Walter Barbe, then editor-in-chief of “Highlights for Children” magazine, 1986, address to teachers

 

At the time I was dealing with a 4-year-old Engineer who bounced off the walls, refused to do “school work,” and while undeniably bright, wasn’t an academic achiever in any way. After battling him for a little while with the ubiquitous worksheets, I decided that I needed to find another road. I was the problem, not him. My demands were unrealistic. My unfamiliarity with schooling my own child made me rely on traditional school expectations, and those expectations were the problem. In hindsight, I probably should have started to introduce this type of learning at a younger age so that this wouldn’t be a problem now. Even something as small as thinking activities would have gotten him in the right frame of mind for when he came to this age. My sister did that with her children, and I think they used somewhere like The Little Thinkers Center to find activities like this that would help them with their childhood development. If we did that, we may not have had as much hesitation as we do now.

I’ll admit, I was frustrated. How could my kid not do worksheets? Other kids loved worksheets, right? Even most curriculums have some form of worksheet-type format: do 6 math problems, then do these 6. Write a paragraph about the story you just read. Even pre-schoolers learn to print their name, right? How could I be asking too much from him if everyone else thinks this is the way to do it?

Somewhere along the path of our homeschooling journey, I realized that hey! Traditional school isn’t the best learning model! It’s often the best model for teachers. It’s certainly the best model for administrators to evaluate how much learning is (or isn’t) happening. But for the kids, it’s often the worst model.

 

Sit still and listen when child development says that kids need to move to learn.
Do tests to determine if the child is learning the material.
More tests means better information!
Be quiet, don’t ask questions, stay at the group pace.
Don’t race ahead, and certainly don’t lag behind!

 

Sound familiar? Sure, the traditional model works ok for some kids. It’s a good fit for others. But for most kids, I’m pretty sure if they had the option to do something else they would pick a different model. More field trips. Less sitting. Ask lots of questions! Ditch the tests, the homework, and the reading logs and just explore.
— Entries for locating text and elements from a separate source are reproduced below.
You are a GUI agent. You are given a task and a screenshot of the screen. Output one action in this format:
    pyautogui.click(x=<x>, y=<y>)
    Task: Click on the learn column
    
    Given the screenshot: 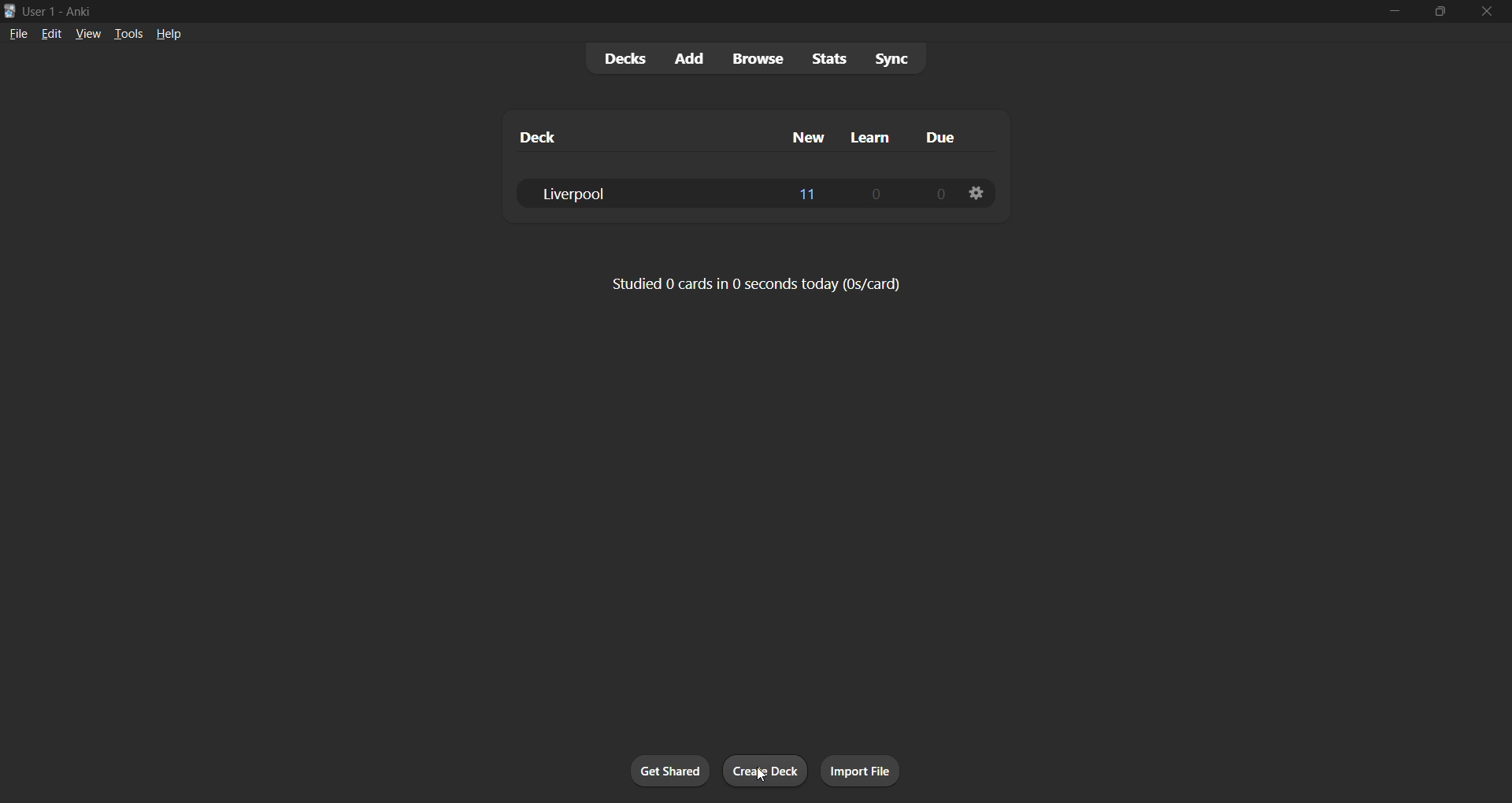 What is the action you would take?
    pyautogui.click(x=872, y=136)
Put my son in any traditional classroom and I promise you that the system will label him a reluctant learner. They’ll ask us to intervene, to have him evaluated and plot out a behavioral plan. He’s not just reluctant, he’s downright defiant when he sets his heels down.

 

The thing is, my son loves to learn. He absorbs material and information like one of those magic water beads that expands into 500 times its size. He picks up the littlest details and remembers it, even when I have no idea where it came from. He wants to learn. He wants to explore, to create, to live. He doesn’t want to do “School.”

My now-6-year-old is highly verbal and astoundingly smart, but he struggles with expressing emotions, frustrations, problems, and fears. He shuts down. He reverts to pointing and going “uuhhhh” and “eeehhhhhh.” He simply cannot tell me “hey mom, I’m having trouble writing this worksheet and I need some help figuring out how to fix the issue.” Instead, he throws a tantrum and gets emotional and frustrated. Typical asynchronous kid.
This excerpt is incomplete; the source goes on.